Please send your doubts / questions on mailing list "
linux-cluster at redhat.com" instead of addressing personally.
Regarding configuration for manual fencing - I don't have it with me, it
was available with RHEL 5.5. Check it out in system-config-cluster tool if
you can add manual fencing.
Thanks,
Parvez
On Wed, Oct 3, 2012 at 10:46 AM, Renchu Mathew <renchumv at gmail.com> wrote:
> Hi Purvez,
>
> I am trying to setup a test cluster environmet. But I haven't doen
> fencing. Please find below error messages. Some time after the nodes
> restarted, the other node is going down. can you please send me
> theconfiguration for manual fencing?
>
>
>> > Please find attached my cluster setup. It is not stable
>> > and /var/log/messages shows the below errors.
>> >
>> >
>> > Sep 11 08:49:10 node1 corosync[1814]: [QUORUM] Members[2]: 1 2
>> > Sep 11 08:49:10 node1 corosync[1814]: [QUORUM] Members[2]: 1 2
>> > Sep 11 08:49:10 node1 corosync[1814]: [CPG ] chosen downlist:
>> > sender r(0) ip(192.168.1.251) ; members(old:2 left:1)

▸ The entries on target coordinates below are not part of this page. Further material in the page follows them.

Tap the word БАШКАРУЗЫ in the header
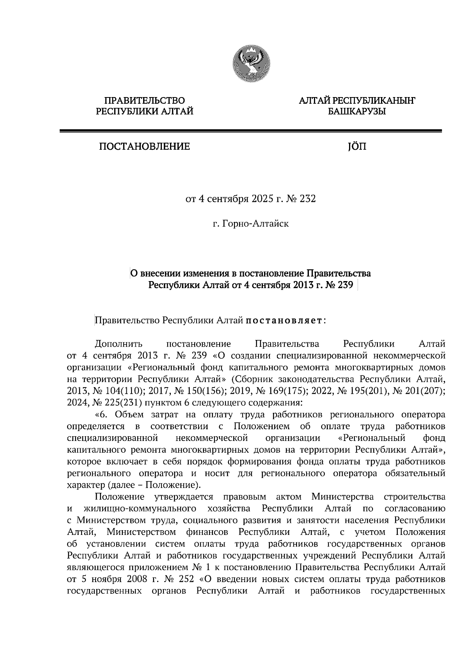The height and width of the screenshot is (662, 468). [356, 112]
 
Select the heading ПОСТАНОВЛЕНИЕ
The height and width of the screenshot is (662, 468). [144, 147]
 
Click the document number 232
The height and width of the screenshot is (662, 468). [307, 199]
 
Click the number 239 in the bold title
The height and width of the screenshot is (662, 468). [345, 285]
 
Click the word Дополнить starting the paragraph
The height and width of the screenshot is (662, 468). [119, 344]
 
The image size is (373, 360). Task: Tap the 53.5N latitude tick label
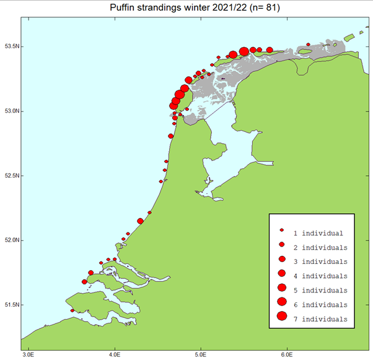(12, 46)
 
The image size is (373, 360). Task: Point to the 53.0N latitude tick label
(12, 111)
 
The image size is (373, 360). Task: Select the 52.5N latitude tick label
(12, 175)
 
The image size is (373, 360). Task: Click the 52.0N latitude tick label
(12, 240)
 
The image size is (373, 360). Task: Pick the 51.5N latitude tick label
(12, 304)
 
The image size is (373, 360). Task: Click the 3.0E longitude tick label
(29, 355)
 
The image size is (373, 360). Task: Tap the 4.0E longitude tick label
(115, 355)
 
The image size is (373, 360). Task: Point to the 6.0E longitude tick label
(286, 355)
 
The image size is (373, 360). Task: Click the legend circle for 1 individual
(281, 233)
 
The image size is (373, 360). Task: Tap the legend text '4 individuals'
(320, 276)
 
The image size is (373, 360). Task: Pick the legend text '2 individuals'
(320, 247)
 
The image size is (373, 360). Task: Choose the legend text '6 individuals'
(320, 304)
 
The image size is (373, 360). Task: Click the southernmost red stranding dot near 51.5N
(72, 310)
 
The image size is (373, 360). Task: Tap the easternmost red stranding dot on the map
(308, 44)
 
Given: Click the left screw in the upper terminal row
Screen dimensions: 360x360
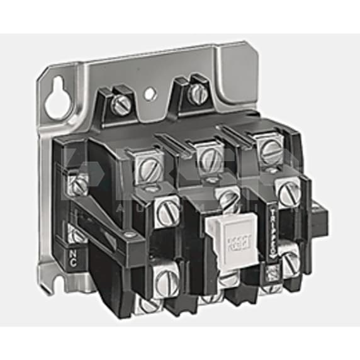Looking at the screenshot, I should coord(145,166).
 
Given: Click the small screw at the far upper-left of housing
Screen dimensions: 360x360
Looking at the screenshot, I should coord(80,183).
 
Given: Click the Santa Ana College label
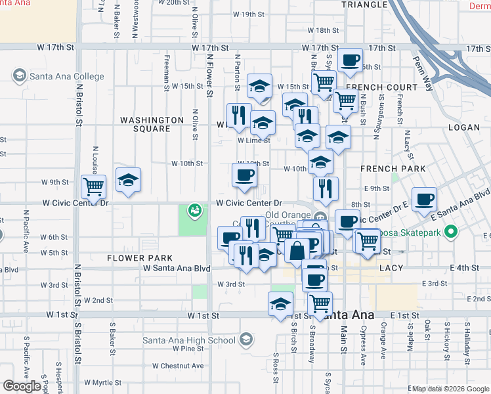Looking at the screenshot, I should pyautogui.click(x=66, y=76).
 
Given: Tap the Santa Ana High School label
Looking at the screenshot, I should pyautogui.click(x=189, y=339).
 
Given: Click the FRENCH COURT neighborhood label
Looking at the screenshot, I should pyautogui.click(x=381, y=87).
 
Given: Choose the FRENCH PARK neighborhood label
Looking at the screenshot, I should pyautogui.click(x=393, y=169).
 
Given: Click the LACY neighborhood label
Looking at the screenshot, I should pyautogui.click(x=390, y=269).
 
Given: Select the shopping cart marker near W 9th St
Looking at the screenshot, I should pyautogui.click(x=94, y=186).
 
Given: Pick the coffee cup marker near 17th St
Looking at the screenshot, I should pyautogui.click(x=350, y=59).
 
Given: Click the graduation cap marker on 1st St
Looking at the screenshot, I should pyautogui.click(x=281, y=304).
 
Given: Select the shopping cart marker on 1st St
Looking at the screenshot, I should pyautogui.click(x=320, y=303).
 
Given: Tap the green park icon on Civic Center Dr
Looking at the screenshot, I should pyautogui.click(x=194, y=210).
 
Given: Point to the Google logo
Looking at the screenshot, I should pyautogui.click(x=23, y=386).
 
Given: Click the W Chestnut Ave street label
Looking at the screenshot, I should pyautogui.click(x=178, y=366).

>> > Sep 11 08:49:10 node1 corosync[1814]: [MAIN ] Completed service
>> > synchronization, ready to provide service.
>> > Sep 11 08:49:11 node1 corosync[1814]: cman killed by node 2 because we
>> > were killed by cman_tool or other application
>> > Sep 11 08:49:11 node1 fenced[1875]: telling cman to remove nodeid 2
>> > from cluster
>> > Sep 11 08:49:11 node1 fenced[1875]: cluster is down, exiting
>> > Sep 11 08:49:11 node1 gfs_controld[1950]: cluster is down, exiting
>> > Sep 11 08:49:11 node1 gfs_controld[1950]: daemon cpg_dispatch error 2
>> > Sep 11 08:49:11 node1 gfs_controld[1950]: cpg_dispatch error 2
>> > Sep 11 08:49:11 node1 dlm_controld[1889]: cluster is down, exiting
>> > Sep 11 08:49:11 node1 dlm_controld[1889]: daemon cpg_dispatch error 2
>> > Sep 11 08:49:11 node1 dlm_controld[1889]: cpg_dispatch error 2
>> > Sep 11 08:49:11 node1 dlm_controld[1889]: cpg_dispatch error 2
>> > Sep 11 08:49:11 node1 dlm_controld[1889]: cpg_dispatch error 2
>> > Sep 11 08:49:11 node1 fenced[1875]: daemon cpg_dispatch error 2
>> > Sep 11 08:49:11 node1 rgmanager[2409]: #67: Shutting down uncleanly
>> > Sep 11 08:49:11 node1 rgmanager[17059]: [clusterfs] unmounting /Data
>> > Sep 11 08:49:11 node1 rgmanager[17068]: [clusterfs] Sending SIGTERM to
>> > processes on /Data
>> > Sep 11 08:49:16 node1 rgmanager[17104]: [clusterfs] unmounting /Data
>> > Sep 11 08:49:16 node1 rgmanager[17113]: [clusterfs] Sending SIGKILL to
>> > processes on /Data
>> > Sep 11 08:49:19 node1 kernel: dlm: closing connection to node 2
>> > Sep 11 08:49:19 node1 kernel: dlm: closing connection to node 1
>> > Sep 11 08:49:19 node1 kernel: dlm: gfs2: no userland control daemon,
>> > stopping lockspace
>> > Sep 11 08:49:22 node1 rgmanager[17149]: [clusterfs] unmounting /Data
>> > Sep 11 08:49:22 node1 rgmanager[17158]: [clusterfs] Sending SIGKILL to
>> > processes on /Data
>> >
>> >
>> >
>> > Also when I try to restart the cman service, below error comes.
>> > Starting cluster:
>> > Checking if cluster has been disabled at boot... [ OK ]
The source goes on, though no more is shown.